Si vous ne savez pas comment faire pour partir à la découverte de la littérature norvégienne, ce livre est pour vous (avec la trilogie de Dina bien sûr...). Il décrit avec une poésie féroce l'obscurité du Grand Nord, la glace qui crie et la neige qui vient recouvrir la nature. Tout est transparent dans ce roman et la lumière baigne l'ensemble d'une lueur vaguement spectrale par moments. On découvre, fasciné, l'architecture du "Palais de glace" et sa "salle des larmes". On est emporté par cette écriture à la fois simple, faussement simple et imprégnée d'images et de lumière. Une très belle découverte !
Extrait (la découverte du Palais de glace par Unn) :
"C'était comme regarder à travers une vitre brillante.
Le soleil se leva au même moment, oblique et froid. Les rayons transpercèrent la glace, illuminèrent le fond brunâtre, la boue, les pierres, les plantes.
Aux abords de la berge, l'eau était entièrement gelée.
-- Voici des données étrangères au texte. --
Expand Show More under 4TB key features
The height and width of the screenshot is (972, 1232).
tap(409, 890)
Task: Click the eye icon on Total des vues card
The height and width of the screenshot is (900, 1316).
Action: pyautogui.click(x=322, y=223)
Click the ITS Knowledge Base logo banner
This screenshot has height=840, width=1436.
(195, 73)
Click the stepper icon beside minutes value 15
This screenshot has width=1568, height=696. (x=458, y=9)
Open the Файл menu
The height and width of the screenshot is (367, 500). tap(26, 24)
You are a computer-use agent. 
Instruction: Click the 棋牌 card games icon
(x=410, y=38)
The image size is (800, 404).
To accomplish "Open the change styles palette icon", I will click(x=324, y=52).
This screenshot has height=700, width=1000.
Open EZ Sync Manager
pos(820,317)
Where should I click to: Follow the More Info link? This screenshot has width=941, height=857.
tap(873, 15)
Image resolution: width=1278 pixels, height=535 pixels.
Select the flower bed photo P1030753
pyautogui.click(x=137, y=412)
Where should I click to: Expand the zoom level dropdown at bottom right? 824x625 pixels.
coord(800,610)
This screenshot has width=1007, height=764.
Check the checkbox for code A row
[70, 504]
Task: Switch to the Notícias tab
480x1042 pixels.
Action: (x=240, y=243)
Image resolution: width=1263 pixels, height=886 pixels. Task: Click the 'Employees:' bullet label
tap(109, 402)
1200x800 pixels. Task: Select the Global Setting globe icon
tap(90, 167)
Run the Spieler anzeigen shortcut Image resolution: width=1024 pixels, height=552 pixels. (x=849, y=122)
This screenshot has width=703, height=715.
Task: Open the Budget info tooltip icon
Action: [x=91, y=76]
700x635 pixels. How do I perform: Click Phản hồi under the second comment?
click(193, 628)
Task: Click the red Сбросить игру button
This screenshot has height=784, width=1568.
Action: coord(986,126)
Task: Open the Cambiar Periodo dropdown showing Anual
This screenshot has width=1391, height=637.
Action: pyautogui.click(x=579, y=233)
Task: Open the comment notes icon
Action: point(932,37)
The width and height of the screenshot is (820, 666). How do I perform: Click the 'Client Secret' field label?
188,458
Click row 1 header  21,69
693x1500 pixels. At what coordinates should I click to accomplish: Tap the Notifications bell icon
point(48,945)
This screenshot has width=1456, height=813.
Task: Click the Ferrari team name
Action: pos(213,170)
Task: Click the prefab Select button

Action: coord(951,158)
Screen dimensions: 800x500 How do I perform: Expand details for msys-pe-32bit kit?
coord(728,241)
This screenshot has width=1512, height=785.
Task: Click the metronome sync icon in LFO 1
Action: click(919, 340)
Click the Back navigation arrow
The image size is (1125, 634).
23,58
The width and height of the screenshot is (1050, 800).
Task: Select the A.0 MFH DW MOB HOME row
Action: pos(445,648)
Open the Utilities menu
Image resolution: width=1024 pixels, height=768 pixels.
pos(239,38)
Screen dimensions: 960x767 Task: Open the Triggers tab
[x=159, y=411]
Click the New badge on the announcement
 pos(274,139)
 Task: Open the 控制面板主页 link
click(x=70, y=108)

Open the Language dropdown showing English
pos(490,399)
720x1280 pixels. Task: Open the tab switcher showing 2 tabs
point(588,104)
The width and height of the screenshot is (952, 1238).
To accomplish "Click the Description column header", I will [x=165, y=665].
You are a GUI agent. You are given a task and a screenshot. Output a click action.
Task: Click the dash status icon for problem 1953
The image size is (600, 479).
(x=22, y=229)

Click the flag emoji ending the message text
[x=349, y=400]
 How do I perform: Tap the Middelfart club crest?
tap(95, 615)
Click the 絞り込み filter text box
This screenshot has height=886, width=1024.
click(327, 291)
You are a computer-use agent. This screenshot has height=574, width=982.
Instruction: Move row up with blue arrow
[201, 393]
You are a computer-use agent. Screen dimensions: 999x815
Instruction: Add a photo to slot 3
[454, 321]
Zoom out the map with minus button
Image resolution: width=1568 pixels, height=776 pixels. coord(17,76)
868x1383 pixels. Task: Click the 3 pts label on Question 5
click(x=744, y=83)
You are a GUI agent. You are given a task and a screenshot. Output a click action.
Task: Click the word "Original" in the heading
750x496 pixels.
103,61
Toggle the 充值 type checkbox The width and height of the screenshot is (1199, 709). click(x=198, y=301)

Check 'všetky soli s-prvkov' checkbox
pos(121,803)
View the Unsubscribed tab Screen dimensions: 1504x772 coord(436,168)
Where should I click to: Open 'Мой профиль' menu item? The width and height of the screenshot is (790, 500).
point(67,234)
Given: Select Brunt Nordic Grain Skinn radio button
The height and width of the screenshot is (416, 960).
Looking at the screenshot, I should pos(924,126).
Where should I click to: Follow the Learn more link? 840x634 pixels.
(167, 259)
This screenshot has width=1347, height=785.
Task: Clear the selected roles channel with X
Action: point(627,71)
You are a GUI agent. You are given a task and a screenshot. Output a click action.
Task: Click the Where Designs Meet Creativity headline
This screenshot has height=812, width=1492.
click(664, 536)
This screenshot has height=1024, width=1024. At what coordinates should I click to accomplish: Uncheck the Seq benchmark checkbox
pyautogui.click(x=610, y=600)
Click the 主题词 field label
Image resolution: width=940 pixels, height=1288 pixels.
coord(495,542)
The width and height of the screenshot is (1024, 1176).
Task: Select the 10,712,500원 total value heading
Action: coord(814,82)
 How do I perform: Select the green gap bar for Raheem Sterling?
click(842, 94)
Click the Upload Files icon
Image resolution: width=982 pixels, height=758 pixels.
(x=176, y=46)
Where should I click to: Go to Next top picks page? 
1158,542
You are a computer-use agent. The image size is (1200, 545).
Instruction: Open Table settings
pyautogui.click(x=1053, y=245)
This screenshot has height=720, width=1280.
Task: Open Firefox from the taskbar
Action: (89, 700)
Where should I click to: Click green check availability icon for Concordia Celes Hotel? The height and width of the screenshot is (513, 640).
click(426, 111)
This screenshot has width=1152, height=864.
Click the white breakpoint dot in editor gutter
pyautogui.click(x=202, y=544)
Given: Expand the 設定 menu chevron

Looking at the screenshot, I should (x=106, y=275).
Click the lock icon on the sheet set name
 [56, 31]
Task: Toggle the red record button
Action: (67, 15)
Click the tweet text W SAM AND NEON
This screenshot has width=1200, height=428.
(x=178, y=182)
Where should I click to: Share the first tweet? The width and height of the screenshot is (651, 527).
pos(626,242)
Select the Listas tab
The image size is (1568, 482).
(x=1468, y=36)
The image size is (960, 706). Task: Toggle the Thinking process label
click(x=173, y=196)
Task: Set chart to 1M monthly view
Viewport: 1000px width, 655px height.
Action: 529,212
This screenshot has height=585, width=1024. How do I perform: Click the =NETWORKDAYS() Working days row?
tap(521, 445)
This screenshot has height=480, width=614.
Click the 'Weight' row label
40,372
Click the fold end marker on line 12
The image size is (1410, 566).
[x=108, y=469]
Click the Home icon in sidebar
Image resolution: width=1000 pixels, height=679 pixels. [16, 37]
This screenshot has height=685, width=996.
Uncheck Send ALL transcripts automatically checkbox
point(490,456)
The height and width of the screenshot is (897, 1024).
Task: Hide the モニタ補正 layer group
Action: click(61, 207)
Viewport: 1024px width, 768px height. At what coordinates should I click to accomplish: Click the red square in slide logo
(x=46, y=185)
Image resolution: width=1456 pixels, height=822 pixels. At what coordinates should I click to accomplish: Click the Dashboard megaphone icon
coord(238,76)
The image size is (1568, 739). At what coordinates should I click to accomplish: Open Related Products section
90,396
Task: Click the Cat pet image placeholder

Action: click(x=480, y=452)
Même la vase que recouvrait une pellicule blanche de givre et à laquelle se superposait l'épaisse couche de glace. Incarcérés dans ce bloc de glace, de larges feuilles en forme de sabre (...). Des galets noirs avaient roulés de la rive pour mieux se fixer dans cette masse, aux côtés de bâtons dépourvus d'écorce. Des fougères à la tige pliée, figées elles aussi, évoquaient des croquis d'une grâce infinie. Certaines étaient reliées au sol par la racine ; d'autres, alors qu'elles flottaient sur le lac, s'étaient trouvées captives de l'eau : la surface avait gelé, la croûte de glace s'était solidifiée, la glace acier continuait de s'édifier.
Unn observait , fascinée par le spectacle qui s'offrait à elle, plus étrange que n'importe quel conte de fées."